» Given instruction
Edit each item below so that "screenshot" becomes "screen capture" wherever it occurs, and leave all other text unchanged. Omit the pictures from your answer.

Start of Data section

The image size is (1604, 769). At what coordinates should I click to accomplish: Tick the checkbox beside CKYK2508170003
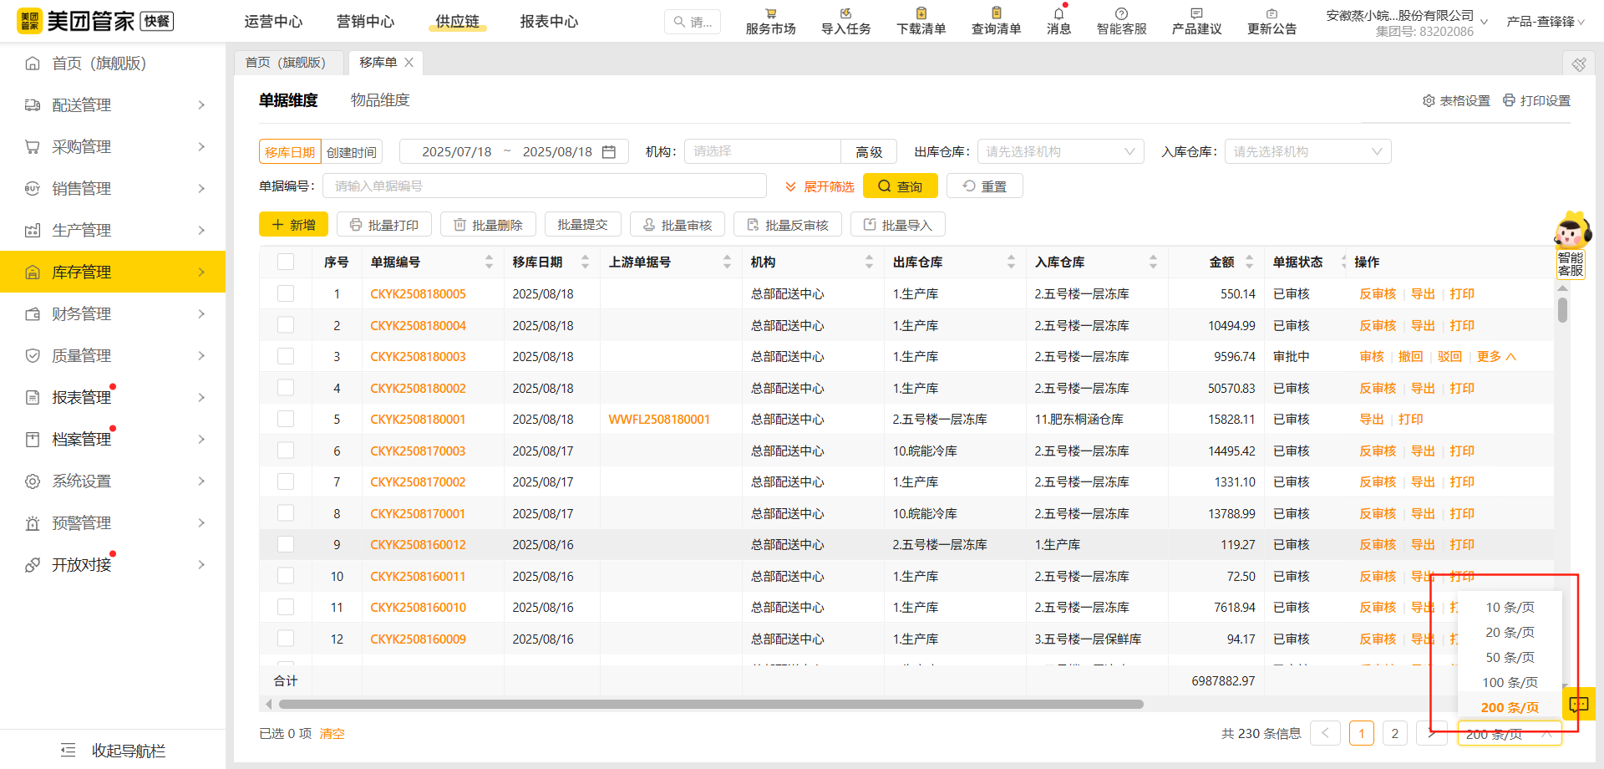click(x=286, y=450)
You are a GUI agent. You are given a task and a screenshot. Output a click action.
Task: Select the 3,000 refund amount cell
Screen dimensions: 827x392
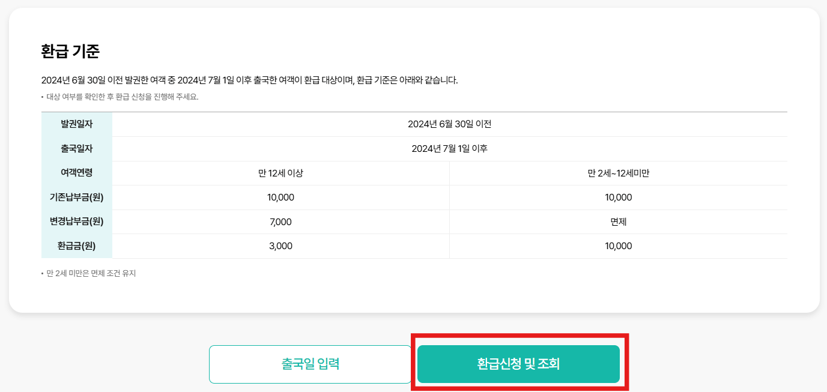click(x=281, y=246)
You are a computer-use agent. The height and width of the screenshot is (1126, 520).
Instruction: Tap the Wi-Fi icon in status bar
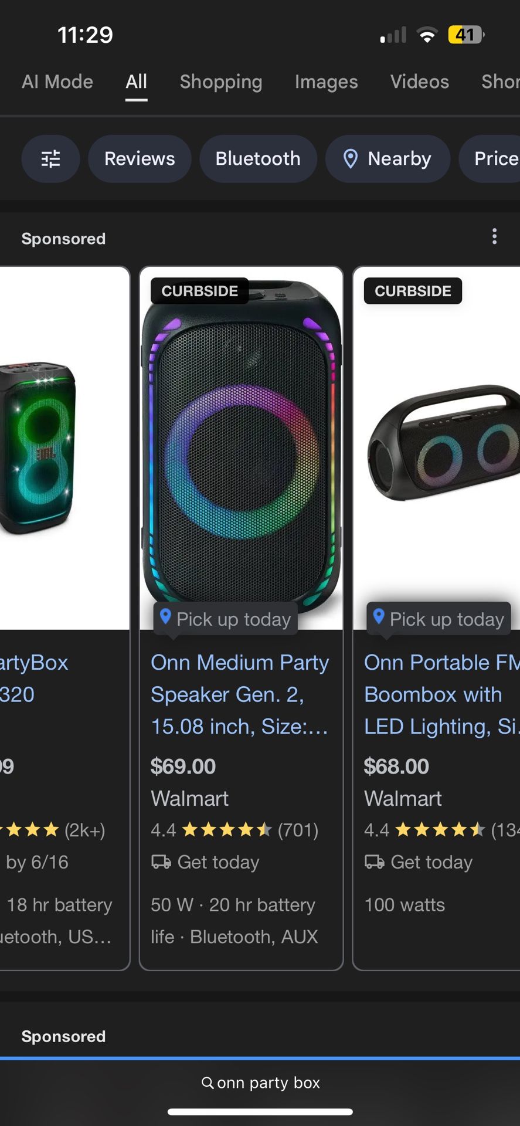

End of Data section

» Answer for the task
The image size is (1604, 769). At what coordinates should I click to accomplish: Tick the checkbox beside CKYK2508170003
click(x=286, y=450)
You are a GUI agent. You are given a task and a screen capture. Output a click action.
Task: Select the 3,000 refund amount cell
Screen dimensions: 827x392
click(x=281, y=246)
You are a computer-use agent. The height and width of the screen capture is (1126, 520).
Instruction: Tap the Wi-Fi icon in status bar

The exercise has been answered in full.